Saliendo de la ciudad

[18/3/2002]

El tren se puso en marcha cerca del centro. Las personas que quedaban de pie en el andén fueron perdiendo sus rasgos: con el aumento de velocidad, la cara detallada dio paso a una cara genérica, y la cara genérica a un borrón.

Un poco más allá, los edificios altos y apretados se turnaban con calles repletas de autos. Zap, edificios. Zap, autos. Zap, el timbre de una barrera. Los ruidos se hicieron agudos, rápidos. En el vagón aumentó el volumen de las voces. La música de los rieles aceleró el compás.

De a poco, el cielo ocupó un espacio mayor. Las construcciones se hicieron bajas, los autos escasos. La gente difusa de las calles parecía caminar con otro tiempo por delante, aunque el tren les daba cada vez menos oportunidad para mostrarse. Aparecieron los primeros baldíos.

No había estaciones en el camino, de manera que, por mucho tiempo, el tren no se iba a detener. Al contrario, la velocidad seguía aumentando. El mundo, de a poco, se dividía en franjas: aquí cerca, una cinta verde y gris, de pasto y piedra rápidos y sin forma. Allá, a varios metros, una montaña rusa de casas, árboles, jardines, potreros. En el fondo, visible por momentos, un territorio bastante estable de campo y bosque y edificios aislados. Nos acompañaban las nubes, más observadoras y pacientes que el tren.

Las casas, que venían achicándose, llegaron a quedar por debajo de los árboles. La mayoría de los techos eran planos, algunos rojos e inclinados. Había caminos de tierra, nuevas franjas de pasto. Diez o quince casas por manzana, una o dos personas apenas visibles en el torrente. Y enseguida cinco casas por manzana, y luego tres.

Con mover la cabeza rápidamente de adelante hacia atrás era posible detener por un momento la carrera del paisaje. Así, se pudo ver un perro que le ladraba al tren, tal vez el último de los perros, justo antes de que las casas y la gente se terminaran. Para entonces sólo quedaba el trazado de las manzanas, algunas plantas, el sol por encima de la nube final. Los árboles también se hicieron escasos, y pronto desaparecieron.

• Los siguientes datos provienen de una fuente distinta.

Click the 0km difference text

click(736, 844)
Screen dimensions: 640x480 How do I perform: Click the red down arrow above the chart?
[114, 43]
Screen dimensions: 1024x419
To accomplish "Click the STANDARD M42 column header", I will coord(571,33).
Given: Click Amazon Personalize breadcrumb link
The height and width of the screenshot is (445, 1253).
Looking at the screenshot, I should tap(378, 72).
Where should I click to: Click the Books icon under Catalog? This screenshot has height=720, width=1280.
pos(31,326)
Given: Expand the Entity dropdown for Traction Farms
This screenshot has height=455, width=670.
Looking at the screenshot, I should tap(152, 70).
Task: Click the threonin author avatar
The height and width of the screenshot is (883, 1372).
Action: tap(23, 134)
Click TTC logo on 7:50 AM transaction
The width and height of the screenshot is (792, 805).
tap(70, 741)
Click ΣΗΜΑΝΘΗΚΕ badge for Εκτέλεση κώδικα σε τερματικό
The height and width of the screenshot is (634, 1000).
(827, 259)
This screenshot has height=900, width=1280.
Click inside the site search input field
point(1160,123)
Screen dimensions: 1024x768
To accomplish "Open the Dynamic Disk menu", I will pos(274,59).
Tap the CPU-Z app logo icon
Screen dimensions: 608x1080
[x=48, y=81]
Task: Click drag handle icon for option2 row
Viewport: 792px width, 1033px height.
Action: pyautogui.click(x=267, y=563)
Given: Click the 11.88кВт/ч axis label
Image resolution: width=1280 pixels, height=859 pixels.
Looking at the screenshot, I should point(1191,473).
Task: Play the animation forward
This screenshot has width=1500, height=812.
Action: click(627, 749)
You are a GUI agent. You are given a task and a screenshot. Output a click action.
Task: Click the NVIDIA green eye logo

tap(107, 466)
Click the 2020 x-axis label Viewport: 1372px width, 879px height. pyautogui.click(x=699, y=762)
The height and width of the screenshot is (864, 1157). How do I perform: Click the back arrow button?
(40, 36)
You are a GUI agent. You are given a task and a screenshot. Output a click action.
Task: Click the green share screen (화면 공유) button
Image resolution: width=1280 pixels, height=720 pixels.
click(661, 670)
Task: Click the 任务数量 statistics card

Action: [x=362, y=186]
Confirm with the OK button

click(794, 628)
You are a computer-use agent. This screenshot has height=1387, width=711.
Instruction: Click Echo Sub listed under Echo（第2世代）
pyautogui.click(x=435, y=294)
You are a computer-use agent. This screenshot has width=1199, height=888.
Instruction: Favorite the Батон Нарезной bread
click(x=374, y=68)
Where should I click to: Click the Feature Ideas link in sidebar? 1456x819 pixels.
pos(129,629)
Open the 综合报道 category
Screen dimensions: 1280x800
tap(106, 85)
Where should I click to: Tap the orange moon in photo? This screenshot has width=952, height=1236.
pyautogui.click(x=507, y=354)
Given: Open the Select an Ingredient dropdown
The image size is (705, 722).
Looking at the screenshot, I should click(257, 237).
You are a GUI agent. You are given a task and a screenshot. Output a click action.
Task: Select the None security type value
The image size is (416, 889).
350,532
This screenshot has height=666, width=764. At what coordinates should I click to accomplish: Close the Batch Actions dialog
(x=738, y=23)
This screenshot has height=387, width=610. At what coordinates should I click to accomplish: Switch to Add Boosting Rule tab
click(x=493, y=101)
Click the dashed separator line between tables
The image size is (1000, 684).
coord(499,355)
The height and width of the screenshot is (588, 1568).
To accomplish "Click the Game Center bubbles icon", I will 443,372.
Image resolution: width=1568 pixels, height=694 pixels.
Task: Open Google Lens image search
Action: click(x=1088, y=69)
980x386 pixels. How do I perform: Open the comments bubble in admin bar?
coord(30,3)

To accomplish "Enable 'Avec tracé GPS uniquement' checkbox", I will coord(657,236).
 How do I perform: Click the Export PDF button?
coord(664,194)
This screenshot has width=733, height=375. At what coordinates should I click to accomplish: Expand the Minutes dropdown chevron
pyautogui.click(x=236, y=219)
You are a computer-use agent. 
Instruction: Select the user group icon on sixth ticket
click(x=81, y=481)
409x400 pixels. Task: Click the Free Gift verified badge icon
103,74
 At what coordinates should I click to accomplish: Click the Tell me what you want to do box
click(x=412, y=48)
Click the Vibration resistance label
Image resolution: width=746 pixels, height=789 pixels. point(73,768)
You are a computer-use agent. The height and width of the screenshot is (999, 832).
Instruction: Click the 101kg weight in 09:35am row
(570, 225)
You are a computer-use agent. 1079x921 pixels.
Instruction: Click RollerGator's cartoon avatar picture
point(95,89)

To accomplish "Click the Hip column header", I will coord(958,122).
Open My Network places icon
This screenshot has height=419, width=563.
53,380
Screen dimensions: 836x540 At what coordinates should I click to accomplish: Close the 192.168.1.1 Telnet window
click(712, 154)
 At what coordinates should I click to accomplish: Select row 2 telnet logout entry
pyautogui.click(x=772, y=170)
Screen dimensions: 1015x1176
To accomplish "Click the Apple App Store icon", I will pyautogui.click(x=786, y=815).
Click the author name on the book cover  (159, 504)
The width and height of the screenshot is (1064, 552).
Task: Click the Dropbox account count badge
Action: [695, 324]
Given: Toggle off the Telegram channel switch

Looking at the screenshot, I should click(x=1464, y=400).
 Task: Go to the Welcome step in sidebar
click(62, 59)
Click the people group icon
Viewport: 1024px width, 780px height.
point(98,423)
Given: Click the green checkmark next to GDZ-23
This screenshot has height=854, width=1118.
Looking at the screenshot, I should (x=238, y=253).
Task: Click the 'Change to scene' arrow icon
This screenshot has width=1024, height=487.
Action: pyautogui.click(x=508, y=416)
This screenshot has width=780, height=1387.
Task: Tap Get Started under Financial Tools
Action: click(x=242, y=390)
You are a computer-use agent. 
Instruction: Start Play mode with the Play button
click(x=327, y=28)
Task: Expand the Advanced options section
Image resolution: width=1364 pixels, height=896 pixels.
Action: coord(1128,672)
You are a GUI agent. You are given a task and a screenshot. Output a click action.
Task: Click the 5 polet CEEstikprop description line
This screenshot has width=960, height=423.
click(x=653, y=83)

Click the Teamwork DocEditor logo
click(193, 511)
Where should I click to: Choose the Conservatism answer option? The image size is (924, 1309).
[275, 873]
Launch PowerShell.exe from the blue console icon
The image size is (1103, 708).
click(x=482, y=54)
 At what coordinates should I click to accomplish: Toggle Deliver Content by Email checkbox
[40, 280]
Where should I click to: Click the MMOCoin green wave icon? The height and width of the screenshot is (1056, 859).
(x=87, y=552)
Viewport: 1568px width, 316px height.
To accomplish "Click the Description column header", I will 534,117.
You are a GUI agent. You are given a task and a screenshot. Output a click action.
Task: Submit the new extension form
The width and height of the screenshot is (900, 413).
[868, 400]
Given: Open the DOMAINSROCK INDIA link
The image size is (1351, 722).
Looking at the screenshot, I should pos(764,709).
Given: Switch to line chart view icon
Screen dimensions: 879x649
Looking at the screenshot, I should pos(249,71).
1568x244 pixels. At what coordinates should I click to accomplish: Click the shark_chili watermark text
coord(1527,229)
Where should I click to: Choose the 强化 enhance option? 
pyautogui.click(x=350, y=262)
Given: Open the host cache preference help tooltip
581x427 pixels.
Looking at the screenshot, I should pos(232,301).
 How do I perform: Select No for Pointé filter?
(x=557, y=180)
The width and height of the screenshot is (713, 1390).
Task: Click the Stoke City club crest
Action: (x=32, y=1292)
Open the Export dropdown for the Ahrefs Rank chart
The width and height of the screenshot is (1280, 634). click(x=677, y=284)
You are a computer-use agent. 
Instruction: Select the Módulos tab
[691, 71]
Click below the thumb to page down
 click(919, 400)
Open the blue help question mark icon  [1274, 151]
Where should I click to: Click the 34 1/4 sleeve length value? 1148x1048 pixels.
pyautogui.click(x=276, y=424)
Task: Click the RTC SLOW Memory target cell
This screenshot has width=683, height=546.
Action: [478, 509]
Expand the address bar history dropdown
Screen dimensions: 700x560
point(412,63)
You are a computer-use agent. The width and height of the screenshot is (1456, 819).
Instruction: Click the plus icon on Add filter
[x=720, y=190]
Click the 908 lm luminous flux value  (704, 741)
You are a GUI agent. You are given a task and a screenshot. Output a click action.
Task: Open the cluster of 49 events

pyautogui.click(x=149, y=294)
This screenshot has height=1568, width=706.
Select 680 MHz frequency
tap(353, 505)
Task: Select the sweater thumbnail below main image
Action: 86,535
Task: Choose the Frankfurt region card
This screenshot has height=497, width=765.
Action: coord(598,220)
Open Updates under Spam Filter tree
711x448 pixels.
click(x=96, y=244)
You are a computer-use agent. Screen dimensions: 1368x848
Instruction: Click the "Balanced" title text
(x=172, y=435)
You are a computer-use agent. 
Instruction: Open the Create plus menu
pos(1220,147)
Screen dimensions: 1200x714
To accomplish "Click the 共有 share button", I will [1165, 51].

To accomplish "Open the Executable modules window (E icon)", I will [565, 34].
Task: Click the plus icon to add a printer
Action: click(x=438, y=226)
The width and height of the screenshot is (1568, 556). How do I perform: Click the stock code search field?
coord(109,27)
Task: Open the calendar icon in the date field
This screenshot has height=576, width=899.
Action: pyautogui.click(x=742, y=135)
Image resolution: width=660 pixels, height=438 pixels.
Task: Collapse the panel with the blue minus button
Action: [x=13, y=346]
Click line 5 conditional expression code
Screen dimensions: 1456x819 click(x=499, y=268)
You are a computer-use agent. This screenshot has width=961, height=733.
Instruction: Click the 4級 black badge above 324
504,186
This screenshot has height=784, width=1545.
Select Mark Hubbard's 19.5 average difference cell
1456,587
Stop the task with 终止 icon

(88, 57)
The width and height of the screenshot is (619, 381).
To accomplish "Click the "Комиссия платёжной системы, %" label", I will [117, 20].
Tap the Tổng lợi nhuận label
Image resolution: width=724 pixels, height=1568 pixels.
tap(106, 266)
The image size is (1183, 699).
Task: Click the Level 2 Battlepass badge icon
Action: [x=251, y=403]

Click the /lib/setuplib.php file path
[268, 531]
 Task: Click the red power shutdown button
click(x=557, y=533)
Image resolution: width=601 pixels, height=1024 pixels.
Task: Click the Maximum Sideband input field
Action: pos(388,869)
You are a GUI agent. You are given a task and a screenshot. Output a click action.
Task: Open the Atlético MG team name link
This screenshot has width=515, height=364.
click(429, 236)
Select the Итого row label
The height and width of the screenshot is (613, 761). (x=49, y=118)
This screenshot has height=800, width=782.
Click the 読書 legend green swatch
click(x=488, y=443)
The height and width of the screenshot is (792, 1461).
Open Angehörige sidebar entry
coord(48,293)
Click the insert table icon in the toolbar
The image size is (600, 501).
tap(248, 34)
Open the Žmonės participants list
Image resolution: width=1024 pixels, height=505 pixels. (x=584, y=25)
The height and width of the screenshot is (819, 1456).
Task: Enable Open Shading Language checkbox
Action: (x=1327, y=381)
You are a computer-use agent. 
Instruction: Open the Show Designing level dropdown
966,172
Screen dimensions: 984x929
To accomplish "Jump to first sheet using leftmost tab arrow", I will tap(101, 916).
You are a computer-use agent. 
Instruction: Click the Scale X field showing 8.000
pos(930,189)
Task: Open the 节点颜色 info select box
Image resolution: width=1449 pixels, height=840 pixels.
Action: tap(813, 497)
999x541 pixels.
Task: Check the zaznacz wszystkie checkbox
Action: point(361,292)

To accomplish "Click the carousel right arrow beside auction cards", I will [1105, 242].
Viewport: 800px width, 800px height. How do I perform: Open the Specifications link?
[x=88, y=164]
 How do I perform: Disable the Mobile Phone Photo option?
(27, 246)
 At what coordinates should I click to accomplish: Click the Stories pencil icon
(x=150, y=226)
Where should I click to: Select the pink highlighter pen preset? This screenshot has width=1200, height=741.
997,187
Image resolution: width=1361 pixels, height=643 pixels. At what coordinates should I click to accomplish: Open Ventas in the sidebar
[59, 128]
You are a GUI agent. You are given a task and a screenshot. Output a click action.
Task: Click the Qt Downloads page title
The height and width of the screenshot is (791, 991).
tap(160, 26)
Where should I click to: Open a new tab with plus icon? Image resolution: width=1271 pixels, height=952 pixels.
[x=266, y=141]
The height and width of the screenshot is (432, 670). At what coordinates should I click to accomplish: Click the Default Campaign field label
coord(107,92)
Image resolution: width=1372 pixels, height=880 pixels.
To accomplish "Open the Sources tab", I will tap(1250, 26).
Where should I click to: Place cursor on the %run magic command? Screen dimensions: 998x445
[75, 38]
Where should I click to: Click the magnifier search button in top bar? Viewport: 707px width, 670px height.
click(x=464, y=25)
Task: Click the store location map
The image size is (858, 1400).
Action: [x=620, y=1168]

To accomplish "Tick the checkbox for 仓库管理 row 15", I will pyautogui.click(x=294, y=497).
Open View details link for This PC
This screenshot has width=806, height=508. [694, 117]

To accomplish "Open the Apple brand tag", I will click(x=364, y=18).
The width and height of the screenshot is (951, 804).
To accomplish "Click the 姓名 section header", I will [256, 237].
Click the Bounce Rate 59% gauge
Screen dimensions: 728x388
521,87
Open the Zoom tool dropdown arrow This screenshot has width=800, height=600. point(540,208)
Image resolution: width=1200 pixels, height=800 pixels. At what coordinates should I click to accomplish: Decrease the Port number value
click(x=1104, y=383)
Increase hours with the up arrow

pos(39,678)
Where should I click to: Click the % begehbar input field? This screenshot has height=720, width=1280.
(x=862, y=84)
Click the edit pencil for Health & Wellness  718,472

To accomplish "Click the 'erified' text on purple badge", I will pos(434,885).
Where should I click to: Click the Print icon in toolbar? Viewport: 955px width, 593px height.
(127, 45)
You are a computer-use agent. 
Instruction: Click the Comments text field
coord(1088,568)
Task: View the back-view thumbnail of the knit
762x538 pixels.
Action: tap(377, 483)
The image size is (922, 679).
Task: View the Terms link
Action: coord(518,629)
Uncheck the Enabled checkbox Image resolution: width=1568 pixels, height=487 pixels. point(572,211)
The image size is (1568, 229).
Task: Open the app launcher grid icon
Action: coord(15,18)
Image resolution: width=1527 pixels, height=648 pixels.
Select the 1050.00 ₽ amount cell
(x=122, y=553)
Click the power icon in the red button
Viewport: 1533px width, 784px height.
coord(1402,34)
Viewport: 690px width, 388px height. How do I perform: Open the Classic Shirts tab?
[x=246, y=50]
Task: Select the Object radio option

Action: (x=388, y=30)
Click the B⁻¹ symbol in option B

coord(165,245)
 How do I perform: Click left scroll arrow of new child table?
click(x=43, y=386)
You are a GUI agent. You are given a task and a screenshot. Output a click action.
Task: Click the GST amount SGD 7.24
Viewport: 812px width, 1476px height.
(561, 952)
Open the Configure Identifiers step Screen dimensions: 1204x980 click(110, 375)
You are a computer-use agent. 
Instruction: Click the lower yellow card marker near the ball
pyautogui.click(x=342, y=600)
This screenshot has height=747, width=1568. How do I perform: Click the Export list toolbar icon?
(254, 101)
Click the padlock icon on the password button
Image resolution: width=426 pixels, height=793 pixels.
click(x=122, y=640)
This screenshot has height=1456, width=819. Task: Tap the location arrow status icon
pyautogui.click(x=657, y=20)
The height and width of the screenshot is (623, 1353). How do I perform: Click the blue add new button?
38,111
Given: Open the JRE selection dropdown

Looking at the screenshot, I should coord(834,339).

El trazado perdió espesor y riqueza. En vez de calles de barro entre alambradas empezó a haber sólo líneas. Cada calle transversal a las vías estaba formada por dos paralelas cuya imagen barría la ventanilla como un limpiaparabrisas que andaba siempre hacia atrás.

Ya se podía entrever la trama básica, el cuadriculado a los pies de todo. Entonces, las líneas puras y limpias de arquitecto se convirtieron en garabatos de bocetador. Carbonilla, lápiz blando. Como al comienzo del viaje, nada era del todo recto, pero ahora estábamos llegando al origen.

Por último, el sol se reflejó en la superficie brillante, sin tierra que la ocultase. El tren alcanzaba su mayor velocidad, rumbo al papel vacío.

[18/3/2012]

Tenía un borrador de este cuento, escrito el año anterior. Para ponerlo en la Mágica Web lo reescribí. Y le tomé el gusto. Pronto vendrían muchos más cuentos, pero del todo nuevos.